I have a function test1 that takes an Option<&mut> param. The idea is to then pass that param onto other function calls test2 to collect data.

The problem is that the first calls of test2 transfers ownership and so the second call won't compile.

I understand how this can be a problem with a generic type, but since the Option is holding a &mut I think there must be a clean way to do this?

The best I can manage is:

fn test1(param: Option<&mut usize>) {
    if let Some(p) = param {
        test2(Some(p));
        test2(Some(p));
    } else {
        test2(None);
        test2(None);
    }
}

But that's a mess of duplication... must be a better way?

Here's setup I'm working with:

fn main() {
    let mut i = 0;
    let o_i = Some(&mut i);
    test1(o_i);
    println!("{}", i);
}

fn test1(param: Option<&mut usize>) {
    test2(param);
    test2(param);
}

fn test2(param: Option<&mut usize>) {
    if let Some(i) = param {
        *i += 1;
    }
}

(Playground)

Errors:

   Compiling playground v0.0.1 (/playground)
error[E0382]: use of moved value: `param`
  --> src/main.rs:10:11
   |
8  | fn test1(param: Option<&mut usize>) {
   |          ----- move occurs because `param` has type `std::option::Option<&mut usize>`, which does not implement the `Copy` trait
9  |     test2(param);
   |           ----- value moved here
10 |     test2(param);
   |           ^^^^^ value used here after move

error: aborting due to previous error

For more information about this error, try `rustc --explain E0382`.
error: could not compile `playground`.

To learn more, run the command again with --verbose.

You could introduce a function like this:

fn brw_opt<'a, T>(opt: &'a mut Option<&mut T>) -> Option<&'a mut T> {
    match opt {
        Some(r) => Some(&mut *r),
        None => None,
    }
}
fn test1(mut param: Option<&mut usize>) {
    test2(brw_opt(&mut param));
    test2(param);
}

Thank you, that does the trick, though I'm going to have to puzzle over the function a bit longer before I understand what's gong on.
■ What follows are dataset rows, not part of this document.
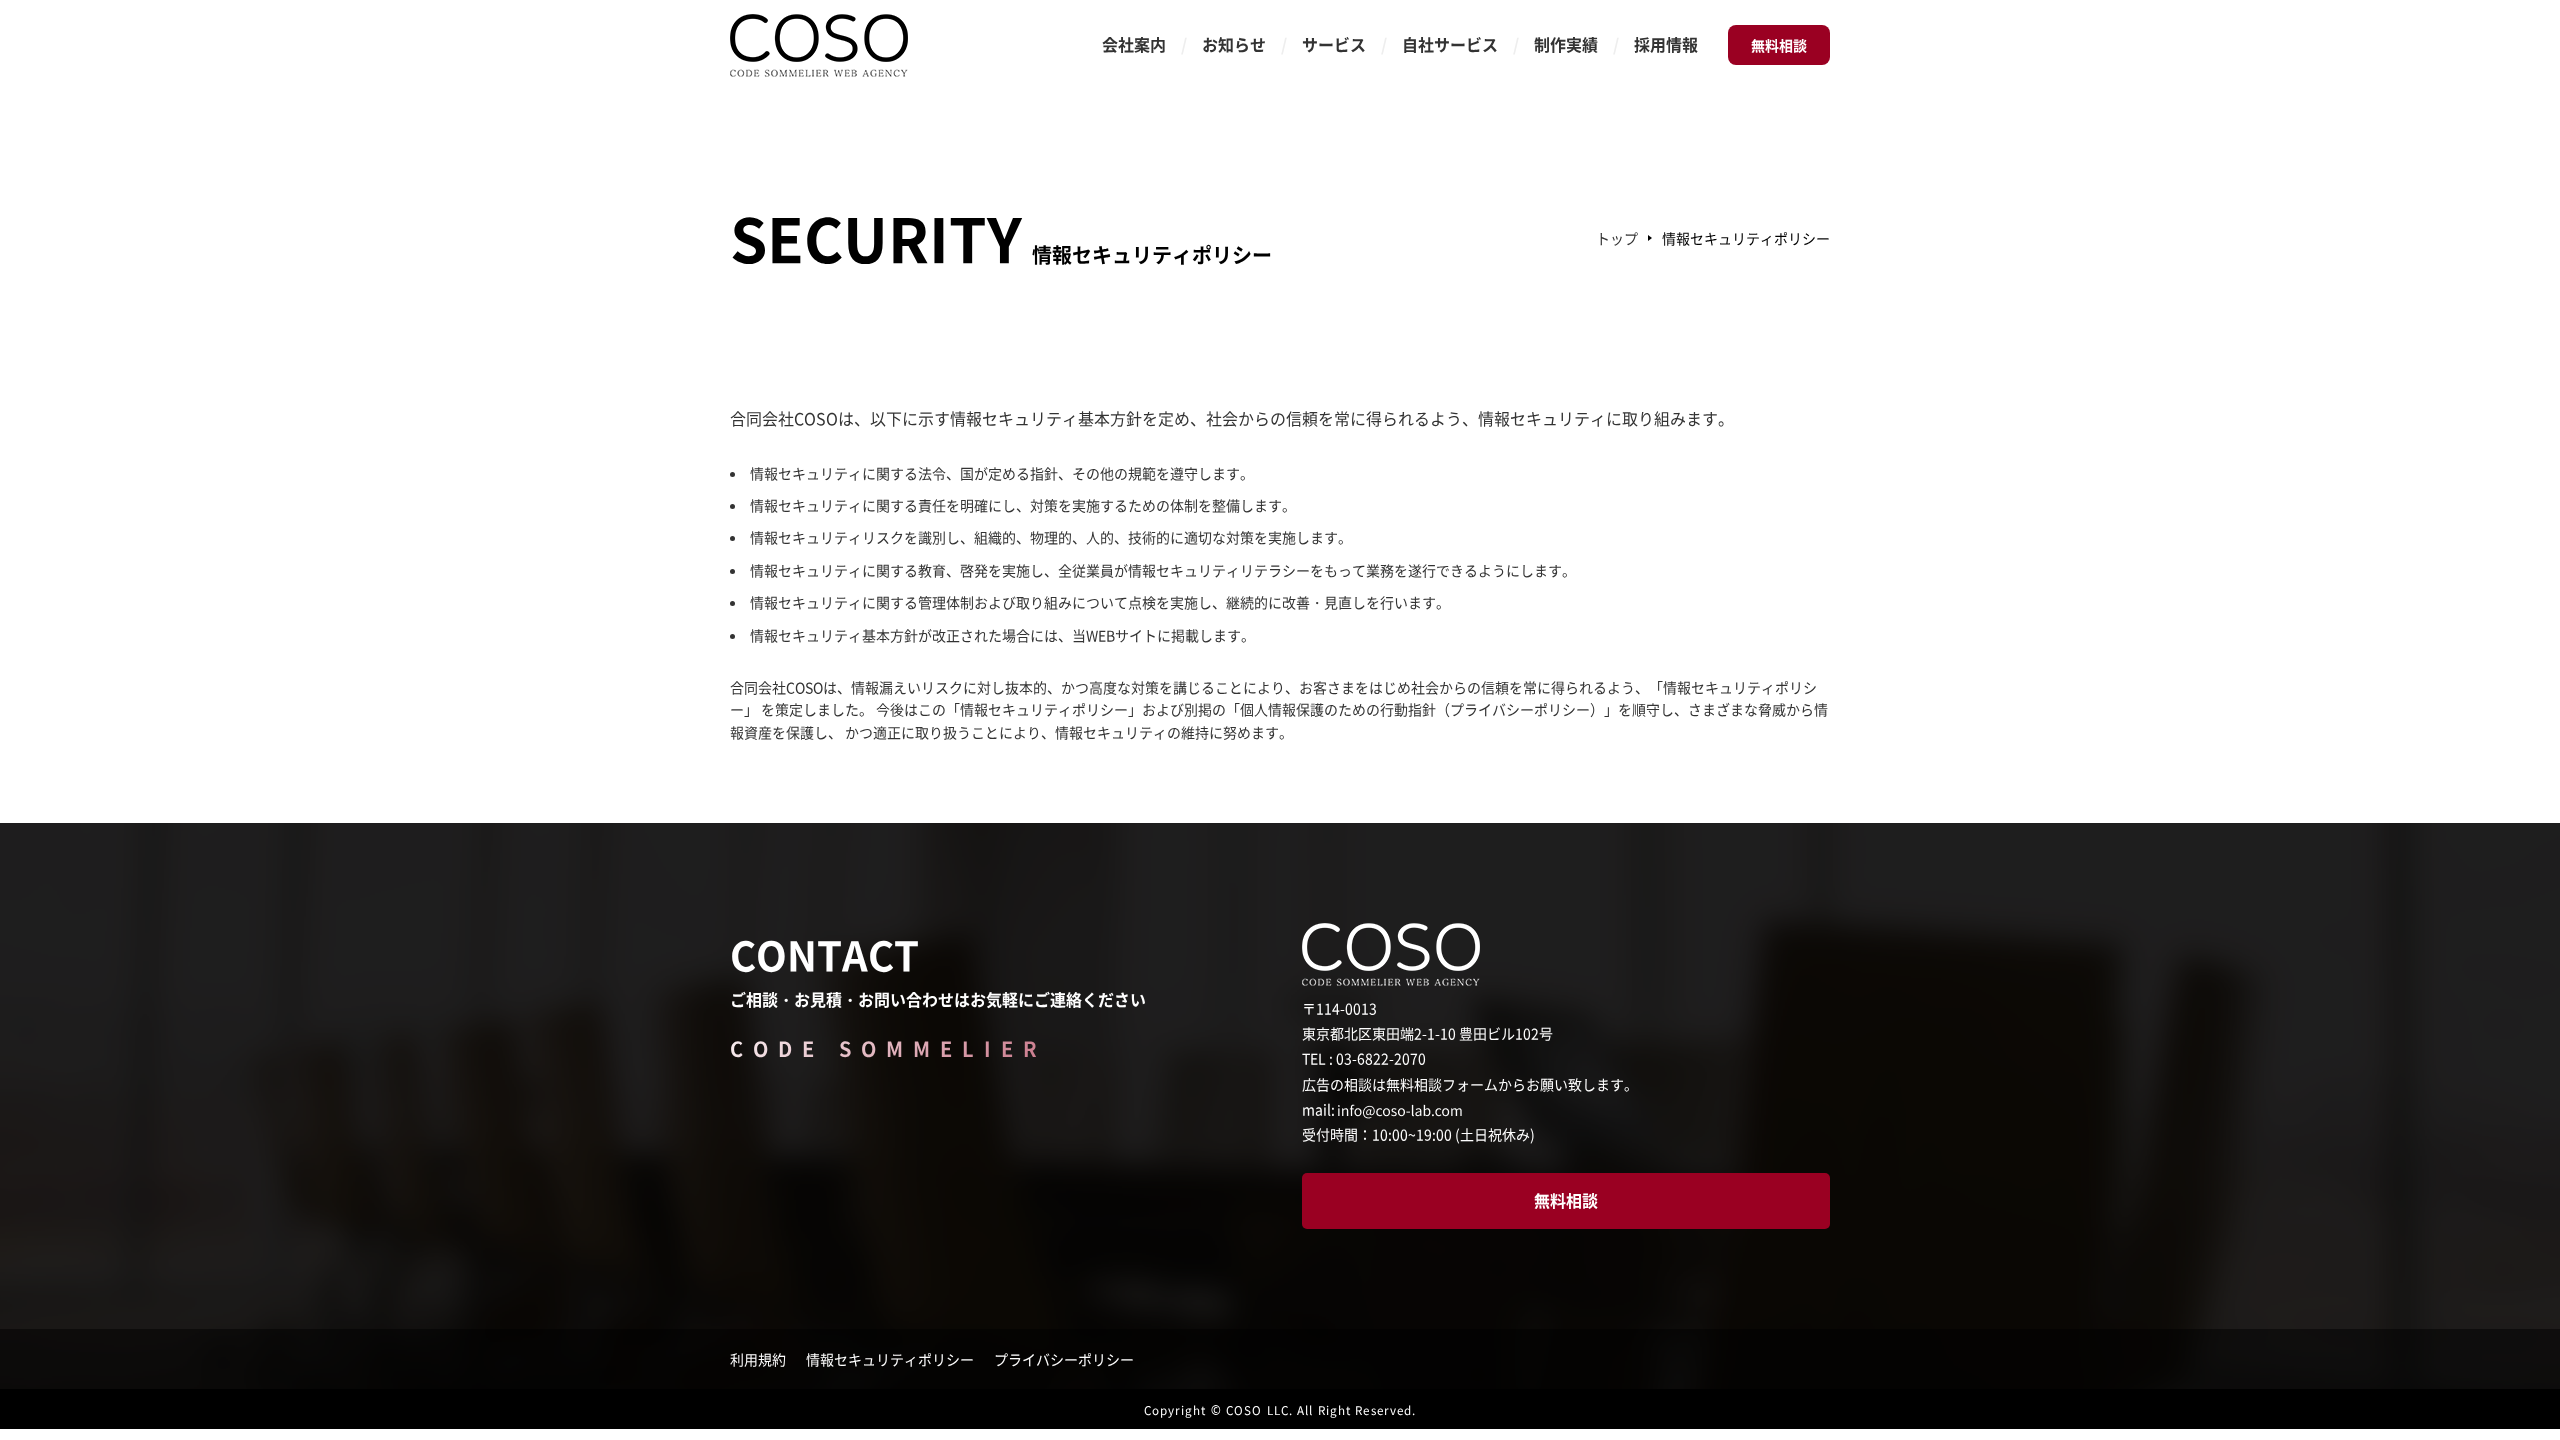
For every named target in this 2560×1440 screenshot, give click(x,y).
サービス (1334, 44)
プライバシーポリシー (1064, 1359)
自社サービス (1450, 44)
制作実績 (1566, 44)
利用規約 (758, 1359)
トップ (1617, 238)
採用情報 (1666, 44)
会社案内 (1134, 44)
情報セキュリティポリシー (890, 1359)
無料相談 (1779, 45)
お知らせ (1234, 44)
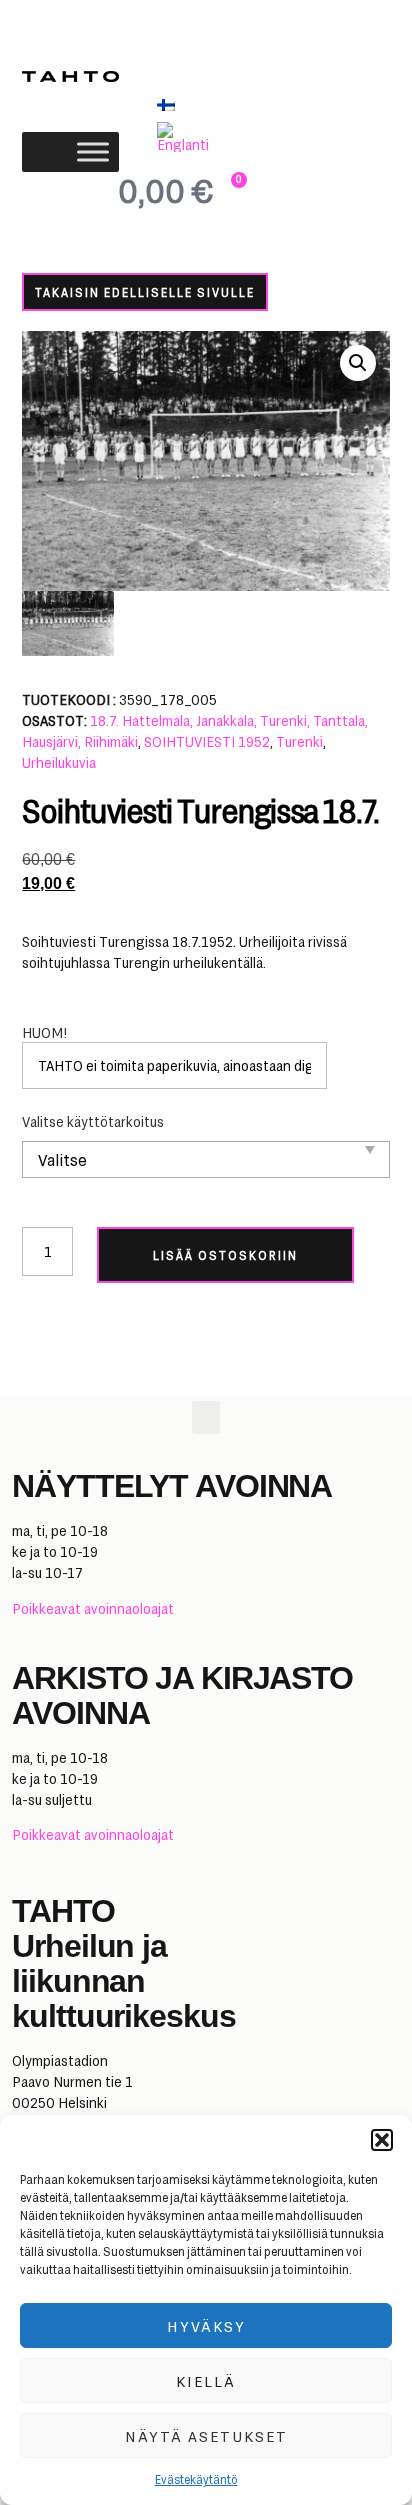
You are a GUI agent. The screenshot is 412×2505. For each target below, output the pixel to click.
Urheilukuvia (59, 762)
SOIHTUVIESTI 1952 (207, 741)
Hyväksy (206, 2326)
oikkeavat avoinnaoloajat (97, 1608)
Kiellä (206, 2381)
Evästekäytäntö (196, 2479)
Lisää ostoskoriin (225, 1255)
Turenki (299, 741)
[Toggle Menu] (93, 151)
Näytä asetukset (206, 2436)
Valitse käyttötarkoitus (93, 1122)
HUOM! (44, 1033)
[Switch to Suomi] (166, 104)
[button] (382, 2140)
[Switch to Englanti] (187, 137)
Anyway thanks again for your help!

Basically it works for the same reason this works:

fn test1(param: Option<&mut usize>) {
    if let Some(p) = param {
        test2(Some(p));
        test2(Some(p));
    } else {
        test2(None);
        test2(None);
    }
}

It creates a sub-borrow of the mutable reference and puts that borrow in a new option.

You can also use Option::as_deref_mut, the std version of @alice's brw_opt

fn test1(mut param: Option<&mut usize>) {
    test2(param.as_deref_mut());
    test2(param);
}

Ah I was looking for a combinator that could do it, but it didn't come across me that this would work.

Thanks, that's a little easier. I did browse through the method originally, but couldn't quite make all the template transformations in my head to see that it was the solution.